Participants of the International Fokus Award Albania

Fokus Award Albania_edited.png
Fokus - Alice Campo - Resilienza

© Alice Campo

This exhibition brings together a carefully curated selection of award-winning photographs from recent editions of the FOKUS International Photography Award, held annually in Albania. This collective exhibition, presented in Barcelona for the first time, is part of a joint initiative led by the International Photography Festival Association (IPFA), aimed at highlighting and promoting the work of the most significant photography festivals worldwide.

Since its founding in 2006 by passion and love for photography and the search for its true values, FOKUS has grown into an essential platform for artistic photography, not only in the Balkans but also in the global context. With a strong focus on the values of photographic art and the influence of various international schools, the festival fosters qualitative growth, competitive spirit, and creative dialogue around the image. Over the years, FOKUS has showcased the work of photographers from all over the world, whose images span a wide range of themes: from the intimacy of everyday life to pressing contemporary social and cultural issues.  This exhibition not only celebrates the talent of the awarded artists, but also invites the public to reflect on the power of photography as a universal language.

With this exhibition, we inaugurate the Golfes room as a new space created by IPFA, where photography festivals from around the world can bring their best exhibitions to Barcelona free of charge.

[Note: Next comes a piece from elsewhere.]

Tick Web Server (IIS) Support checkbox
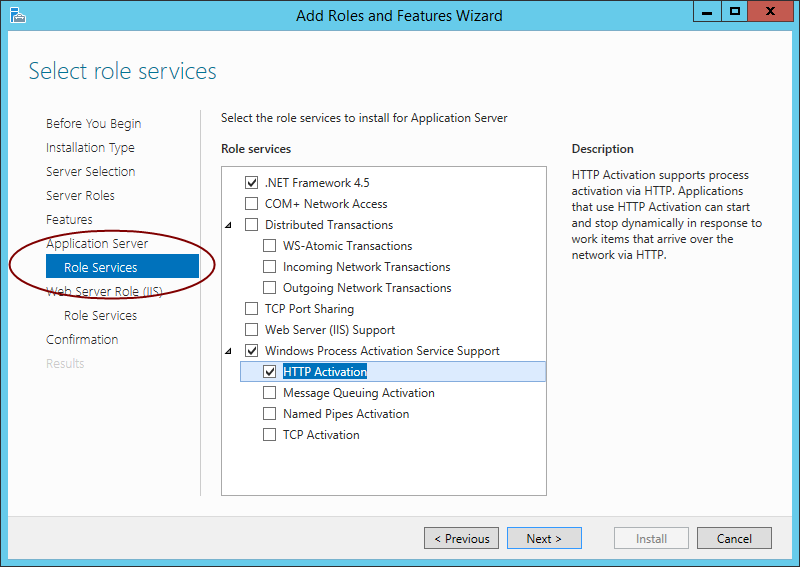Image resolution: width=800 pixels, height=567 pixels. point(252,330)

Artists: Agnesa Çavolli (North Macedonia), Alberto Cicchini (Italy), Alice Campo (Italy), Ali Sabih Kadhim (Iraq), Daniela Vuksani (Albania), Dea Shubleka (Albania), Diana Pankova (Belarus), Eliza Hoxha (Kosovo), Elisabetta Gatti Biggì (Italy), Enrica Ridolfi (Italy), Farida Helaly (Egypt), Griselda Kula (Albania), Letizia Di Candia (Italy), Luigi Corbetta (Italy), Maja Stosic (Serbia), Majid Hojati (Iran), Maria Cristina Bottoni (Italy), Mario Vitolo (Italy), Mohamed El Kashef (Egypt), Mohamed Sabry (Egypt), Nake Batev (North Macedonia), Noemi Morelli (Italy), Ognjen Karabegović (Croatia), Olga Karlovac (Croatia), Olga Orlova (Ukraine), Patrizia Mori (Italy), Pranab Basak (India), Robbie Mcintosh (Italy), Rozafa Shpuza (Albania), Sertaç Kayar (Turkey), Si Thu Ye Myint (Myanmar), Stepan Kucheriavyy (Ukraine), Thit Sar (Myanmar), Uran Krasniqi (Kosovo) and Valjeta Zuka Sylejmani (Kosovo).

May 15 to July 27, 2025

Génesis: Fotografía de un Futuro Alternativo

A science fiction photography exhibition born from the creative encounter between two image artisans within the Foto Experimental community. Together, Sibux and Jordi Bofill Cunillera imagine a dystopian future, where society survives on the margins of high technology and with limited resources. In this scenario, photographic communities play a key role, bringing together photographers, chemists, scientists, artists, and environmental defenders. They rescue ancient photographic processes, using sunlight to print on plant surfaces, creating photosensitive objects from natural products, and reconditioning mechanical cameras. The exhibition presents four photographic techniques that capture the essence of light and its relationship with our environment: Cyanotypes, Anthotypes, and Chlorotypes created by Sibux, and Instant Solargraphy captured with a lens by JB Cunillera. 

An exhibition that invites reflection on the future of images, creative resilience, and the connection between art, science, and nature.